La contrada fu anche sede di importanti strutture sanitarie. Ve n’è un primo esempio nella tragica epidemia di peste del 1743 in cui il Senato cittadino ordinava che «[…] che si aprisse un nuovo ospedale nel gran convento di Santa Maria di Gesù dei Padri Minori Osservanti. […] Vi furono in breve inviate provvidenze di letti, lenzuoli, materassi. Vi destinarono medici, chirurghi e servi e costituirono due Deputazioni che vi presiedessero» (C. D. Gallo, Annali, Lib. V, p. 328).
Nella seconda metà del XIX secolo presso Ritiro, riparato dai venti di Scirocco e di Grecale, venti dominanti, con le sue pinete e il suo clima costante, soggiorno ideale per le malattie respiratorie, venne fondato un “Ospedale per le Malattie Infettive”. Negli anni ’80 il giovane medico Lorenzo Mandalari (1851-1908) vi avviò una struttura sanitaria, un “Ospedale dei Matti”. Vennero acquistati dei terreni affinché i degenti avessero modo di praticare una sorta di ergoterapia d’avanguardia, dedicandosi anche a pratiche agricole. Il Mandalari morì nel terremoto del 1908 ma l’Ospedale Psichiatrico, a cui aveva dato solide premesse, gli sopravvisse e fu attivo fino al 1998. Ultimo direttore Camillo Martelli.

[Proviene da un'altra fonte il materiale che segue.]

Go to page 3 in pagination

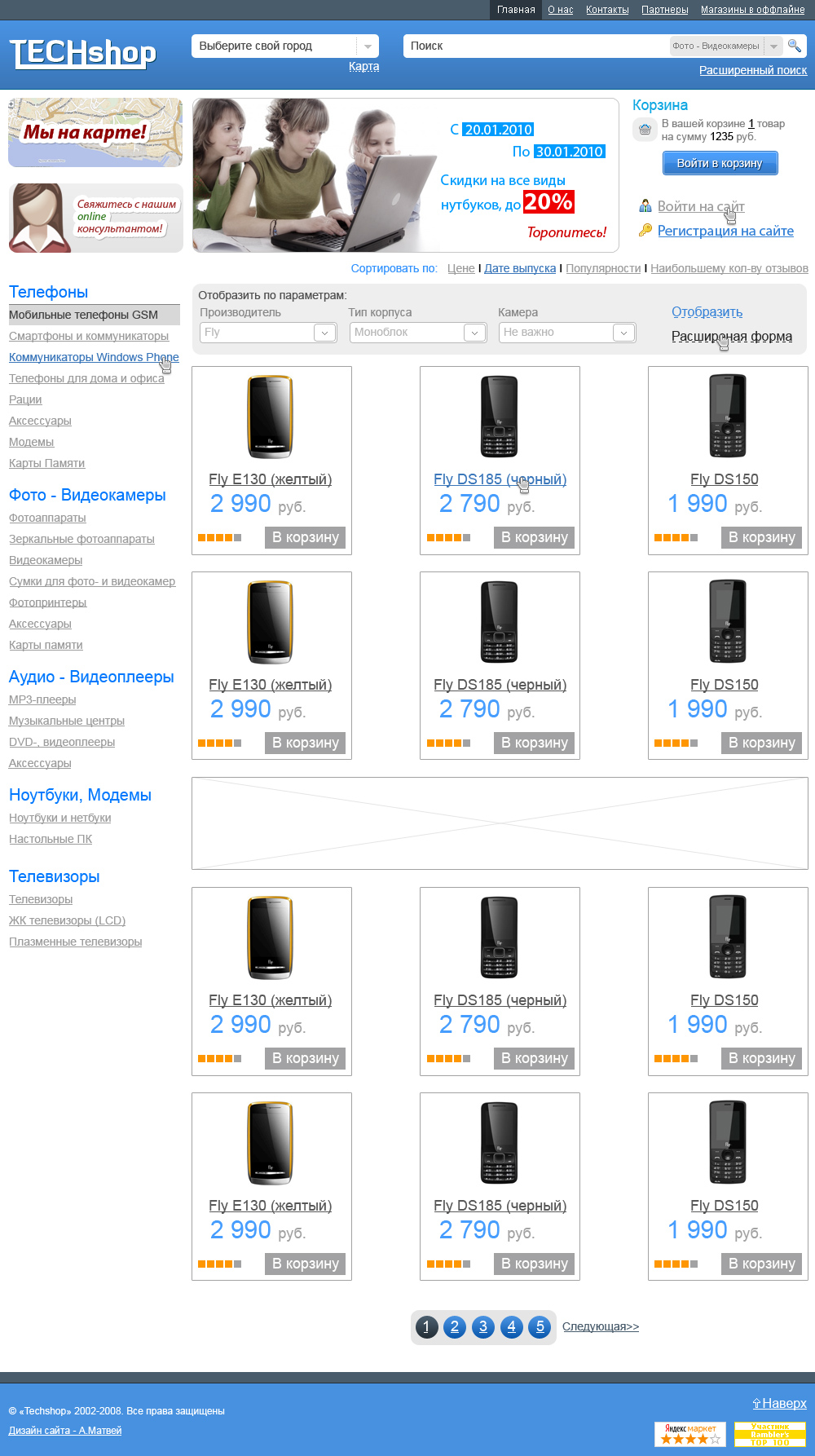pyautogui.click(x=483, y=1326)
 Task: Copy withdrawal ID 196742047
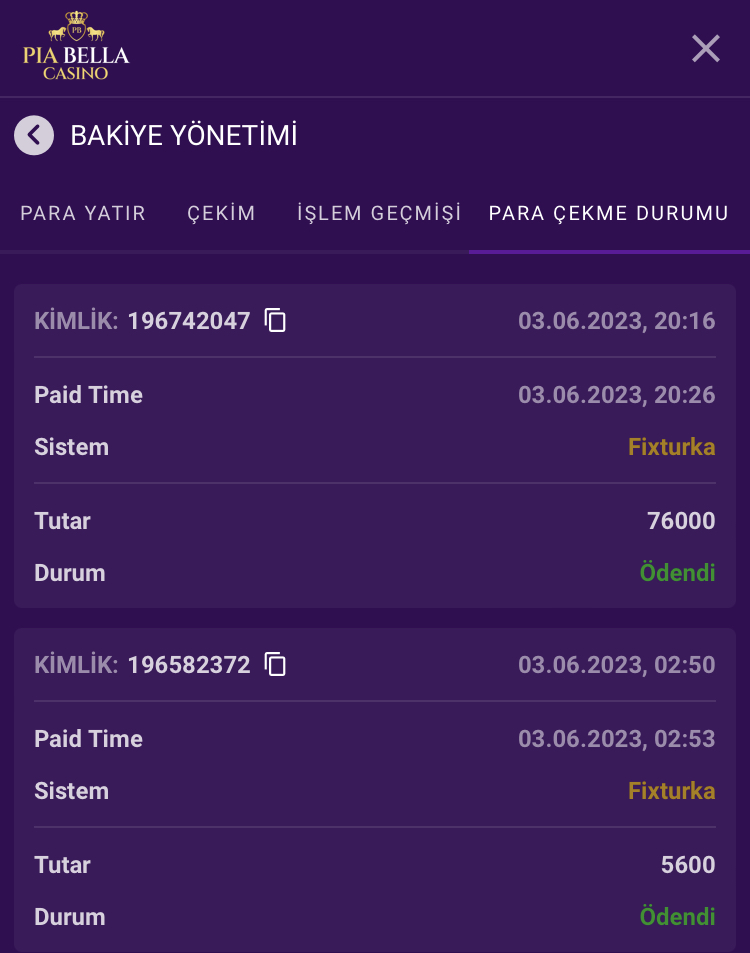[275, 320]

A tutt’oggi presso l’ex Ospedale Psichiatrico Mandalari di Ritiro si conserva un fondo archivistico rilevante per la storia della Psichiatria del ‘900. Vi si compendia la documentazione sanitaria del “Manicomio privato Mandalari”, del “Pensionato Casa della Salute” (1897-1928) e dell’“Ospedale Psichiatrico Lorenzo Mandalari” (1928-1978). La struttura continua ad essere, a tutt’oggi, “Polo Sanitario” di primaria importanza, sede di un “Punto Territoriale di Emergenza”, di una “Area di Assistenza Farmaceutica Territoriale”, di un “Servizio di Igiene di Ambienti di Vita” e di un “Servizio di Igiene Pubblica e Privata”.